But ultimately something had to be done to tackle the kind of systematic fouling which has become part of Gaelic football. And no game can stand still – if a game is to continue to grow, it must evolve too. Yellow and red cards, frees from the hand, five substitutions, a time clock, a fourth official – who would have thought all that possible just 20 years ago?
A shining example of the sort of hysteria which was almost laughable came in the Daily Mail last week in Tom Ryan's column. Here's a flavour: "Let these lads put in a hard shoulder, send their man spinning, what they need in that game is a bit of manly contact. Instead we get men crying over nothing but a game of sport, thinking they are going to save football."
There is no problem putting in a hard shoulder in Gaelic football, so long as it's done correctly.

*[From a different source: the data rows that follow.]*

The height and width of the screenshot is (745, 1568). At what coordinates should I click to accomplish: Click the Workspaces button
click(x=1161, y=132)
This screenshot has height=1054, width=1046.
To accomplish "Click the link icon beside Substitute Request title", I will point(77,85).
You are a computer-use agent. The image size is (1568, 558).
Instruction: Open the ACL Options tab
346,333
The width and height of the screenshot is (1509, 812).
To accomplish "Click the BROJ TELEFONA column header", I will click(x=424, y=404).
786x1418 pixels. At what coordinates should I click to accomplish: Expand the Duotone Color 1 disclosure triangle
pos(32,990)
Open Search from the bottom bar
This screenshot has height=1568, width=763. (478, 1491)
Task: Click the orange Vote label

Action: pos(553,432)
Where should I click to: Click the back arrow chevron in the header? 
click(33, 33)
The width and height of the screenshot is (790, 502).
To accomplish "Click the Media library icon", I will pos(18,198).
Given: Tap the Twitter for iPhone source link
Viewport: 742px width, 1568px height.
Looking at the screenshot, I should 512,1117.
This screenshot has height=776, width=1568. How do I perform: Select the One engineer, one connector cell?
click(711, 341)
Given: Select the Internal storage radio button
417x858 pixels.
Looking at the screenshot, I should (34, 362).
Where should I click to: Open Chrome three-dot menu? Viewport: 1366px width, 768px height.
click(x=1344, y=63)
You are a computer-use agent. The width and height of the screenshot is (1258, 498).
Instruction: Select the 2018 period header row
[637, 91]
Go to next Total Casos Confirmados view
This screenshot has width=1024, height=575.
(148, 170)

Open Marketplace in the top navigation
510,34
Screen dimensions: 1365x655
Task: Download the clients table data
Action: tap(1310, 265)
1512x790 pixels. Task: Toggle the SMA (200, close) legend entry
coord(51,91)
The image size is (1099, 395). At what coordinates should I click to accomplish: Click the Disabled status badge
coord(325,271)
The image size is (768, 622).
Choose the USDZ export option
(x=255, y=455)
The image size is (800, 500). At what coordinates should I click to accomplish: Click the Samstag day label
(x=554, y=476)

It is a skill, just as much as the pick-up or the solo.
Of course, the real fear for Ryan and many others is that the lawlessness which has been allowed to prevail in hurling – the so-called "manly contact" – will be the next item on the GAA's agenda.
Indeed, Ryan said as much last week: "They need to realise that football as we know it now was created by the strong counties with their ruthless mentalities and while I couldn't give a damn if another football was ever kicked on this island, I do worry about this polluted thinking creeping into hurling."
Now, who is in denial?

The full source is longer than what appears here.